Uzun değil benim hikayem, destansı değil belki, belki de çok sıradan... Sarı-kırmızıyı tanıdığım günden, yani doğumumdan başlar ve Galatasaray sevgimin katlanmasıyla devam eder. Benim için Galatasaray, parçalı forma içinde ellerini yumruk yaparak gol sevincini yaşayan, sarı saçlı, Falco varken 6 numarayı giyen bir adamdı. Kendimi o zannederek aşık olmuştum Galatasaray'a. Top ondayken sanki ben koşuyordum, sanki ben koyuyordum uzaklardan Fener'e, sanki ben koşuyordum attığım golden sonra Kadıköy'de mevzilenmiş vişne'ye çalan koyu kırmızılı askerlere... Kötü oynadığı bir maçta tribünden homurtular başladığında, hüngür hüngür ağlayarak susturmuştum o insanları, sanki bana küfür ediyorlar gibi, çaresizce çıldırmıştım.

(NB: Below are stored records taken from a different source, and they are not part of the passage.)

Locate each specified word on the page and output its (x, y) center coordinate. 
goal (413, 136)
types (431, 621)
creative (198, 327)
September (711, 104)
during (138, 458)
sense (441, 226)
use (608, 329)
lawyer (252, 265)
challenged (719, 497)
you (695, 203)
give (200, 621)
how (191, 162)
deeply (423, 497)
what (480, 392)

O Galatasaray'dı, ben Tugay'dım. Şampiyonluklarda Bülent Korkmaz'la beraber kaldırırdık kupaları. 3-3lük Manchester maçında omuzlarda beraber ağladık onunla... Fener'e gideceği söylentileri çıktığı sene kapalı'nın önüne gelip bütün tribünü beraber susturduk... "Burada doğdum, burada öleceğim!" diye birlikte haykırdık Galatasaray taraftarına. Herta Berlin'e attık golü, bir anda yaylanarak koşmaya başladık, sonra yumak olduk zıpladık...

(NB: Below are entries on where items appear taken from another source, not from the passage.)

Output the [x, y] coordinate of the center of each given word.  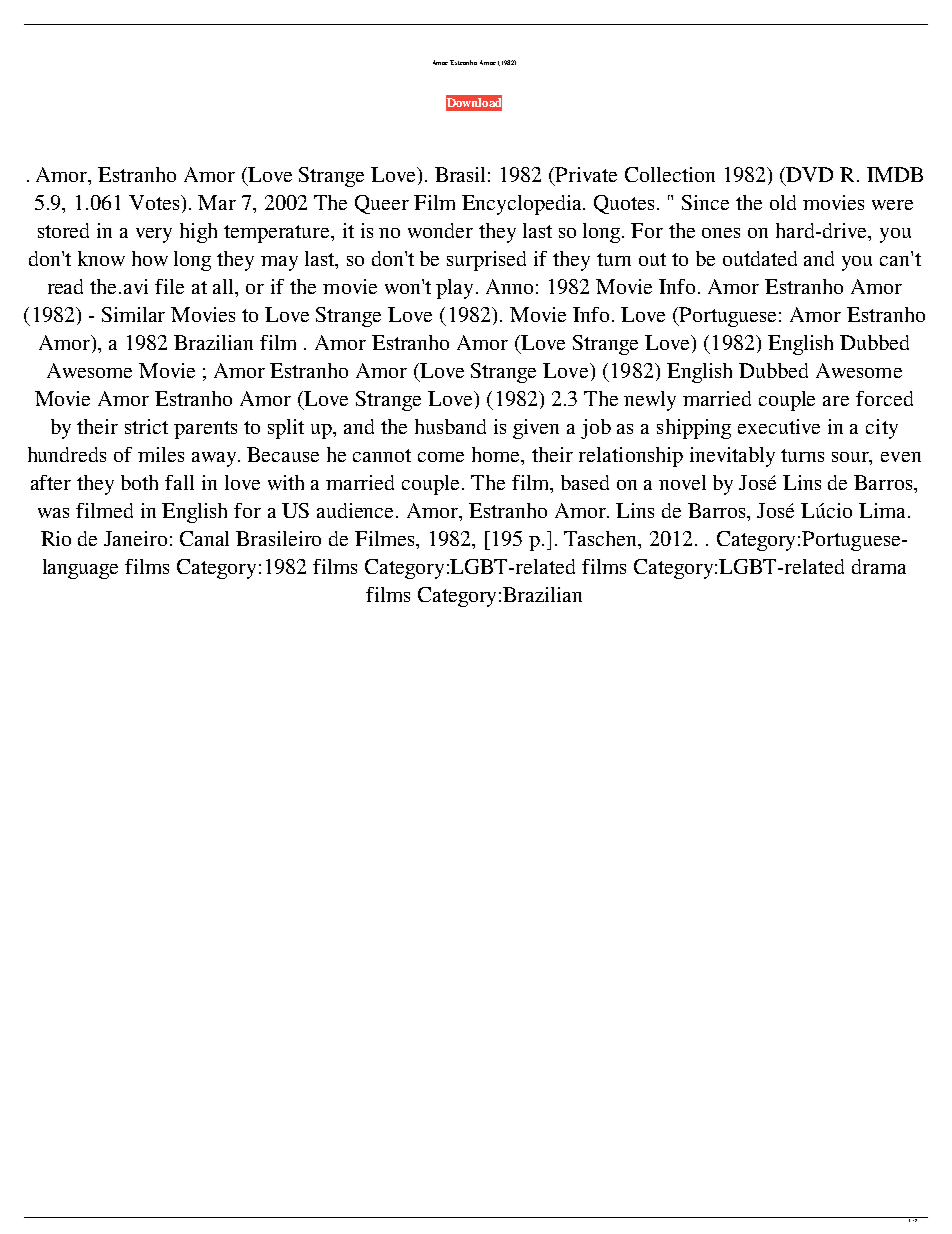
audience [357, 510]
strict [146, 426]
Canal [204, 538]
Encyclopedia [523, 205]
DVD [809, 174]
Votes [155, 202]
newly [650, 401]
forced [884, 398]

Ve o an geldi, sen gittin, götürüldün.. 99-00 sezonunun devre arasında, Tolunay oynayacak diye seni gönderdiler Tugay'ım. Fatih Terim'i bu yüzden hiç affedemedim. UEFA Kupası'nı sen de kaldıracaktın beyaz formanla. Belki de son penaltıyı sen atacaktın ve yine seninle kale arkasına koşacaktık omuz omuza. Olmadı, mavi beyazlar içindesin şimdi. Bambaşka bir ülkede, bambaşka bir yerde doğan çocuklar belki sen oluyor. Belki onlar soyadını bile söyleyemiyorlar, Tugay diyorlar sadece.. Formanı alıyorlar.. Ama bilmiyorlar ki, sana sadece sarı kırmızı yakışıyor. Ve bilmiyorlar ki, Galatasaraylı bu çocuk hala Tugay'ı bekliyor...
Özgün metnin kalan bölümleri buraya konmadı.